In itself, the Second Law merely enumerates all the configurations which a system could take up, and it remarks that the largest number in this count are average or featureless. Therefore, if there are no preferred configurations (that is, no hidden stabilities in the system on the way to equilibrium), we must expect that any special feature we find is exceptional and temporary, and will revert to the average in the long run. This is a true theorem in combinatorial arithmetic, and (like other statistical laws) a fair guess at the behavior of long runs. But it tells us little about the natural world which, in the years since the Second Law seemed exciting, has turned out to be full of preferred configurations and hidden stabilities, even at the most basic and inanimate level of atomic structure.

The Second Law describes the statistics of a system around equilibrium whose configurations are all equal, and it makes the obvious remark that chance can only make such a system fluctuate around its average. There are no stable states in such a system, and there is therefore no stratum that can establish itself; the system stays around its average only by a principle of indifference, because numerically the most configurations are bunched around the average.
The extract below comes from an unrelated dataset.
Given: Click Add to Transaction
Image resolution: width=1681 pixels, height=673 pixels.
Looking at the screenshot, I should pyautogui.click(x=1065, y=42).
But if there are hidden relations in the system on the way to equilibrium which cause some configurations to be stable, the statistics are changed. The preferred configurations may be unimaginably rare; nevertheless, they present another level around which the system can bunch, and there is now a countercurrent or tug-of-war within the system between this level and the average. Since the average has no inherent stability, the preferred stable configuration will capture members of the system often enough to change the distribution; and, in the end, the system will be established at this level as a new average. In this way, local systems of a fair size can climb up from one level of stability to the next, even though the configuration at the higher level is rare. When the higher level becomes the new average, the climb is repeated to the next higher level of stability; and so on up the level of strata.

When there are hidden levels of stability, one above another, as there are in our universe, it follows that the direction of time is given by the evolutionary process that climbs them one by one. Indeed, if this were not so, it would have been impossible to conceive how the features that we remark could have arisen. We should have to posit a miraculous beginning to time at which the features (and we among them) were created ready-made, and left to fall apart ever since into a tohubohu of individual particles.

Time in the large, open time, takes its direction from the evolutionary processes which mark and scale it. So it is pointless to ask why evolution has a fixed direction in time, and to draw conclusions from the speculation. It is evolution, physical and biological, that gives time its direction; and no mystical explanation is required when there is nothing to explain. The progression from simple to complex, the building up of stratified stability, is the necessary character of evolution from which time takes its direction. And it is not a forward direction in the sense of a thrust towards the future, a headed arrow. What evolution does is to give the arrow of time a barb which stops it from running backwards; and once it has this barb, the chance play of errors will take it forward of itself.